Ryan Reynolds is surprisingly annoying in Free Guy, a mundane movie made for video-game players that will leave non-gamers feeling left out.
While I am not a gamer, I have a small amount of knowledge about the video-game world. I have a PlayStation 4 I haven’t plugged in for three-plus years. The last game I played was some Star Wars thing that kept my interest for about two sessions before I decided to use my time wisely and re-watch Breaking Bad from start to finish. I do know enough to say that the plot and visuals of Free Guy seem to rip off Grand Theft Auto and Crazy Taxi. Yes, I just dated myself by referencing Crazy Taxi. Again, not a gamer.

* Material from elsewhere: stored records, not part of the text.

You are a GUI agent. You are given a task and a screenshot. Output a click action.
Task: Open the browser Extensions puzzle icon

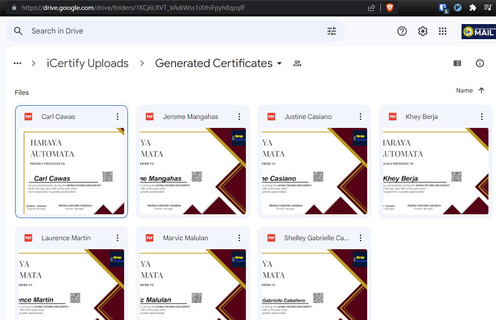(x=472, y=8)
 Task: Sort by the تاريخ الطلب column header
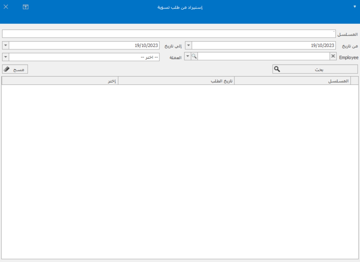pyautogui.click(x=176, y=81)
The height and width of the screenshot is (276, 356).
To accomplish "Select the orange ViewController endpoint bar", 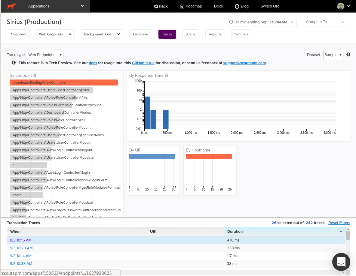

Reynolds does his normally likable super-happy shtick as Guy, a background character in a popular video game that includes car chases, bank robberies and deaths by train. Guy wants a girlfriend, and when he sees Millie (Jodie Comer), the superhero, he falls in love—and it “awakens” something within. He swipes some superhero sunglasses and starts seeing all of the fun ways to get strength and make money. He’s on his way to being a real player.
As for the “real world” characters, Millie is guided by the real-life Millie, a programmer who plays the game in an attempt to prove its core processing was stolen from her and Keys (Joe Keery), an employee of the game’s maker, a company led by the wisecracking Antwan (a surprisingly unfunny Taika Waititi).
Director Shawn Levy directs with a flat approach to comedy and action, reminiscent of crap like the Night at the Museum movies … which makes sense, because he’s the director of the Night at the Museum movies. The attempts at humor lack wit, and the action sequences feel drawn out and repetitive; there’s a whole lot of Ryan Reynolds jumping around and throwing punches with no real sense of purpose.
The film’s runtime is almost two hours, but it feels twice that long, with a screenplay that seems conflicted about what exactly it is trying to do. The real-life Millie starts to fall in love with game-character Guy, and rather than play this for outlandish laughs, Levy and crew take the matter seriously—and it feels kind of creepy, diminishing the Millie character’s credibility. Again, this kind of goofy love-story angle could come off just fine in the hands of a competent director, but, as we mentioned, Levy is the director of the Night at the Museum movies. (OK, I admit I sort of liked the third Night at the Museum movie, just a little, after hating the first two, so I am officially extending one-third of an apology to Mr. Levy.)
The film contains a long line of cameos, including one by Channing Tatum. There are plenty of voice cameos I will not give away, and lots of cameos by gaming-culture celebrities. I figured out they were streamer celebrities because a large swath of the audience cheered when they popped up doing gamer commentary. To repeat: This movie is more likely to be enjoyed by gamers.
Comer is pretty good here, even if her character’s arc goes in some ridiculously handled directions. Waititi just goes through the motions, seemingly improvising lines that just don’t land. Tatum, in his extended cameo, has the film’s best moments; he’s so good that I wished the whole movie was just about his guy. Reynolds gets a second role in the movie in a move that feels an awful lot like his doubling as Juggernaut in Deadpool 2.
As somebody who usually enjoys Reynolds, I was surprised by just how much I wanted him to shut up and go away in Free Guy. This movie was definitely not made for the likes of me, and if your house lacks a video-game console and a general appreciation for gaming culture, it’s probably not for you, either.
Free Guy is playing at theaters across the valley.